— она говорила чуть слышно и наконец умолкла.
На листе, который она держала в руке, не было других знаков: тот был последним. Однако, повернув лист, чтобы положить его, она увидела на обратной стороне еще несколько аккуратно выведенных строк — черные чернила посреди белого поля страницы. Она вскинула глаза на Эрве Жонкура. Он смотрел на нее проникновенным взглядом, и она поняла, какие прекрасные у него глаза. Она опустила взгляд на лист.
— Мы больше не увидимся, мой господин.
— сказала она —
Положенное нам мы сотворили, и вы это знаете. Верьте: сделанное нами останется навсегда. Живите своей жизнью вдали от меня. Когда же так будет нужно для вашего счастья, не раздумывая забудьте об этой женщине, которая без сожаления говорит вам сейчас «прощай».

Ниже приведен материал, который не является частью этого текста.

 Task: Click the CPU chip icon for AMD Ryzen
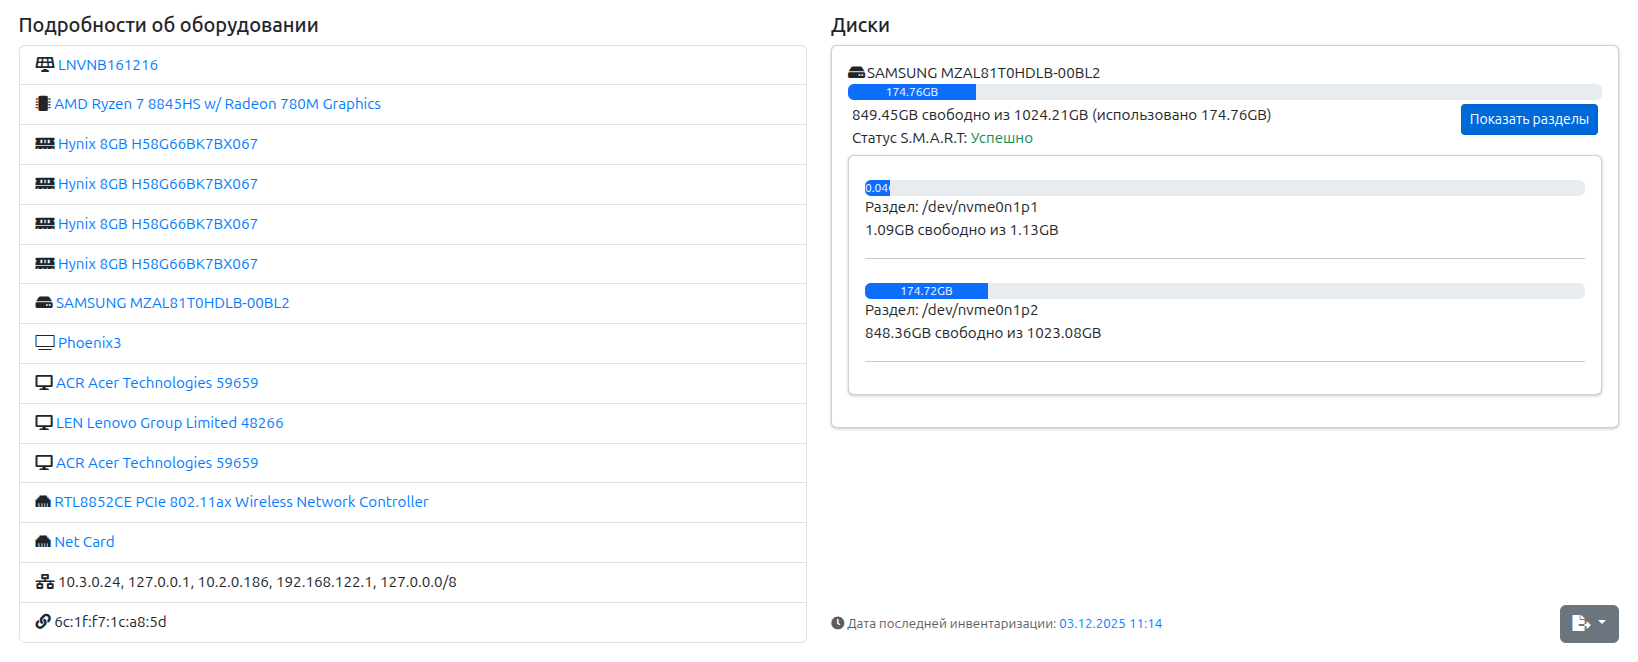point(43,104)
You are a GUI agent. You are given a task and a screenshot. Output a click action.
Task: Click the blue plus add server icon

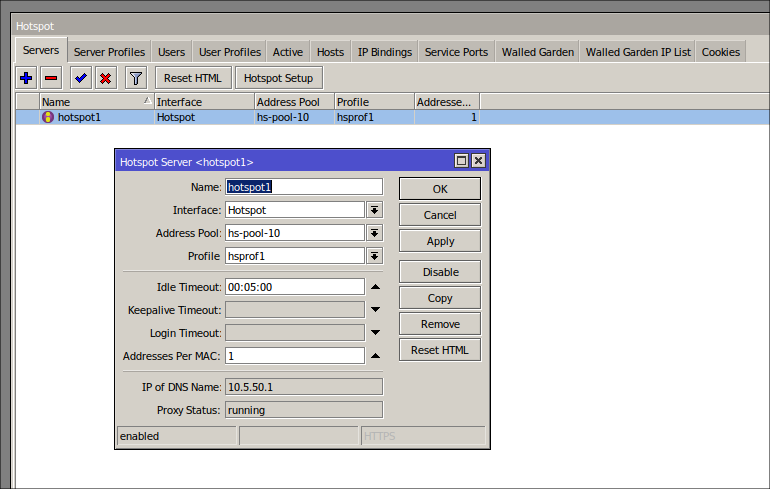[27, 78]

Некоторое время она еще смотрела на лист бумаги, затем присоединила его к остальным, возле себя, на столике светлого дерева. Эрве Жонкур сидел не двигаясь. Он лишь повернул голову и опустил глаза, невозмутимо уставившись на едва намеченную, но безукоризненную складку, пробороздившую его правую брючину от паха до колена.
Мадам Бланш встала, нагнулась к лампе и потушила ее. В комнате теплился слабый свет, проникавший туда через круглое окошко. Она приблизилась к Эрве Жонкуру, сняла с пальца кольцо из крохотных голубых цветков и положила его рядом с ним. Потом сделала несколько шагов, отворила маленькую расписную дверцу, спрятанную в стене, и удалилась, оставив дверцу полуоткрытой.
Эрве Жонкур долго сидел в этом необыкновенном свете и все вертел в руках цветочное кольцо. Из гостиной доносились звуки усталого рояля: они растворяли время почти до неузнаваемости.
Наконец он встал, подошел к столику светлого дерева, собрал семь листов рисовой бумаги. Пересек комнату, не глядя миновал полуоткрытую дверцу и вышел.
60
В последующие годы Эрве Жонкур избрал для себя тот ясный образ жизни, какой пристал человеку, не ведавшему нужды. Он коротал дни под опекой размеренных переживаний. В Лавильдье, как и прежде, восхищались этим человеком, ибо видели в нем воплощение правильной жизни, к которой и следует стремиться на этом свете. Говаривали, что таким он был и в молодости, до хождений в Японию.
Он взял за правило совершать раз в год небольшое путешествие со своей женой Элен. Они повидали Неаполь, Рим, Мадрид, Мюнхен, Лондон. Однажды добрались до самой Праги, где все казалось им театром. Они путешествовали, не считаясь со временем и не строя заранее планов. Их поражало все: втайне, даже собственное счастье. Когда они начинали тосковать по тишине, то возвращались в Лавильдье.
Спроси его кто-нибудь, Эрве Жонкур ответил бы, что они готовы жить так вечно. Он источал совершенное умиротворение, как человек, живущий в согласии с собой. Иногда, ветреным днем, он выходил в парк, спускался к пруду и часами просиживал на берегу, глядя, как рябь на воде слагается в необычайные фигуры, играющие то тут, то там шальным блеском. Повсюду веял все тот же ветер, но при взгляде на водную гладь казалось, что их тысяча. От края до края. Пленительная картина. Легкая и необъяснимая.
Иногда, ветреным днем, Эрве Жонкур спускался к пруду и часами смотрел на воду, расчерченную легкими и необъяснимыми картинами, в которые слагалась его жизнь.
61
16 июня 1871, ближе к полудню, в дальней части кабачка Вердена, калека закатил дурака от четырех бортов с откатом. Потрясенный Бальдабью оцепенел, согнувшись над столом: одна рука отъехала за спину, другая все еще сжимала кий.
— Вот те на.
Он распрямился, положил кий и, не сказав ни слова, вышел. Через три дня Бальдабью уехал. Обе свои прядильни он подарил Эрве Жонкуру.
— О шелке я больше знать ничего не желаю, Бальдабью.
— Продай их, дурень.
Никому так и не удалось у него выудить, куда это он вдруг наладился. И на кой черт. Он что-то там промямлил насчет святой Агнессы, но никто толком не понял.
В день отъезда Эрве Жонкур и Элен проводили его на вокзал в Авиньоне. При нем имелся всего один чемодан, что, в общем, тоже было маловразумительно. Увидав пыхтевший у перрона поезд, он опустил чемодан на землю.